Our genes contain strands of DNA that give us our distinguishing features. Some of these genes may also carry diseases and ailments that can affect our daily lives. But what if there were a way to remove those genes?
Scientists at The Hospital for Sick Children (SickKids) have used a gene editing technology known as CRISPR to snip out a gene that causes muscular dystrophy in mice. The study, recently published in Nature Medicine, was led by Dr. Ronald Cohn, the study’s principal investigator and Senior Scientist at the SickKids Research Institute.
The mouse model they studied had a form of congenital muscular dystrophy called MDC1A. This condition renders the body unable to produce dystrophin, a protein in muscle fibres that acts like a shock absorber. Insufficient function of these proteins will cause muscles to become a fat-like substance.
When infants are diagnosed with the disease, they will lose muscle function over time and eventually become paralyzed. People with this disease have a life expectancy of roughly 20 years.
In the study, the team restored muscle function in the mice by using CRISPR technology to ‘fix’ the disease-causing mutation classified as a “splice site mutation.”
CRISPR, which stands for “Clustered Regularly Interspaced Short Palindromic Repeats,” is a unique sequence of DNA in bacteria and other microorganisms that contributes to their defense against foreign genetic elements. CRISPR is useful for gene editing because it uses RNA to direct an enzyme called Cas9, which acts like molecular scissors to cut strands of DNA.
The research used the CRISPR system to cut DNA associated with skeletal muscles and peripheral nerves to improve the mice’s mobility. Focusing on these targeted areas has helped centralize the treatment.
“This is important because the development of therapeutic strategies for muscular dystrophies have largely focused on improving the muscle conditions,” said Dwi Kemaladewi, a Research Fellow at SickKids, in an interview with The Scientist. “Experts know the peripheral nerves are important, but the skeletal muscles have been perceived as the main culprit in MDC1A and have traditionally been the focus of treatment options.”
Cohn’s team used an efficient technique that allowed them to snip the DNA without having to replace it with a new piece of DNA. Once the CRISPR system cuts out the disease-causing gene, natural cell repair mechanisms can directly reconnect the severed strands of DNA so the sequence can be read normally. In some follow-up tests, it was observed that the mice regained a level of activity that was close to the control group of the non-affected mice.
CRISPR technology can be revolutionary for treating other muscle diseases like Duchenne muscular dystrophy (DMD), which Cohn’s team had worked on in 2015 in an effort to remove a duplicated gene and restore protein function in a patient. It also has the potential to treat other splice site mutations like congenital epilepsy and hereditary vision loss.

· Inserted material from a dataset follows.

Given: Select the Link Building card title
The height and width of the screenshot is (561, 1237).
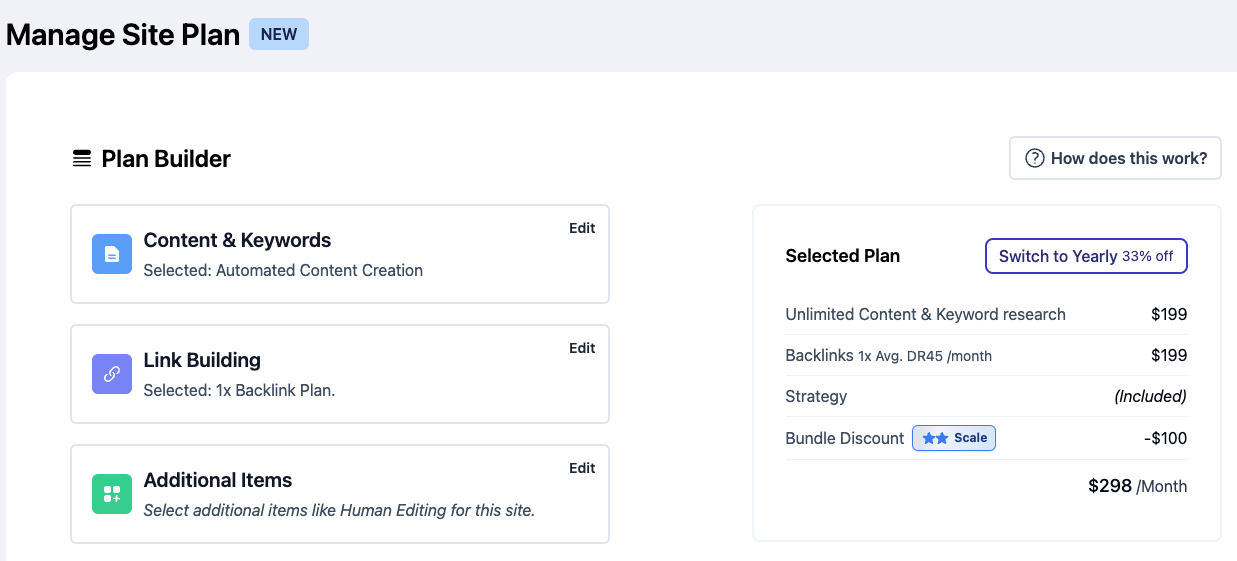Looking at the screenshot, I should pyautogui.click(x=202, y=360).

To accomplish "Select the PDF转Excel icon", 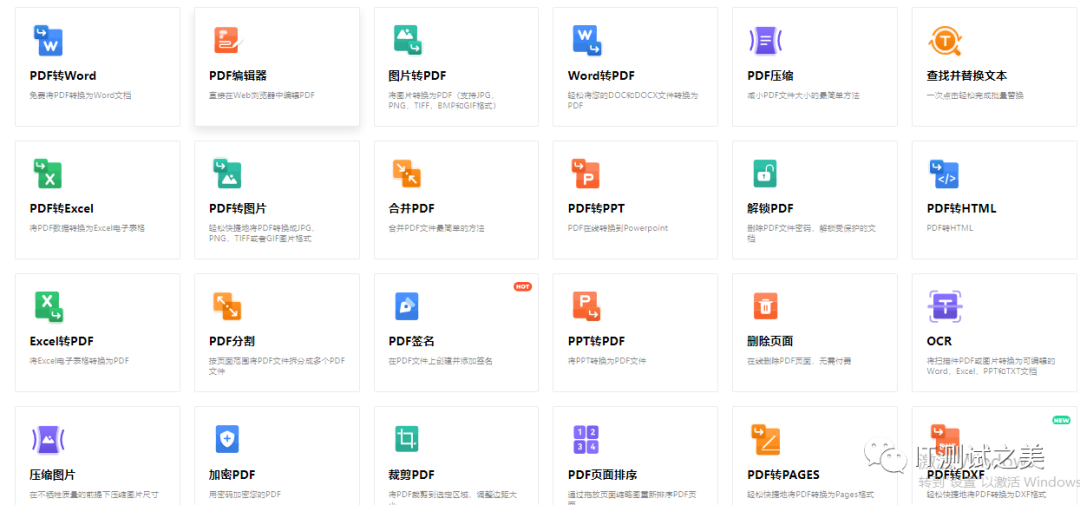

However, this technology has a ways to go before it can be used as a therapy for humans. A concern that researchers have raised is the unpredictability of how the body’s immune system would react to the bacteria used to produce proteins that the body cannot generate. Scientists are also unsure if CRISPR could cause other mutations in our DNA.
Using CRISPR to treat humans with muscular dystrophy may end up being ineffective because mature muscle cells in adults cannot divide, and so their DNA repair technology do not have the tools to add or correct genes. However, Cohn’s team is attempting to change this by working with nonreproductive “somatic cells” that have specialized into different cells.
Humans are more complex creatures than mice, and editing human genes may have unknown effects on future generations.
The future of CRISPR is bright, but the scientific community should use this tool with caution because it is still a very new technology. In an article in the Toronto Star, Cohn noted that it was unlikely for long-term patients with muscular dystrophy to recover muscle function. “Having said that, after speaking with so many patients and their families, if we can just keep them where they are and not have them deteriorate… that would already change the world for these patients,” Cohn explained.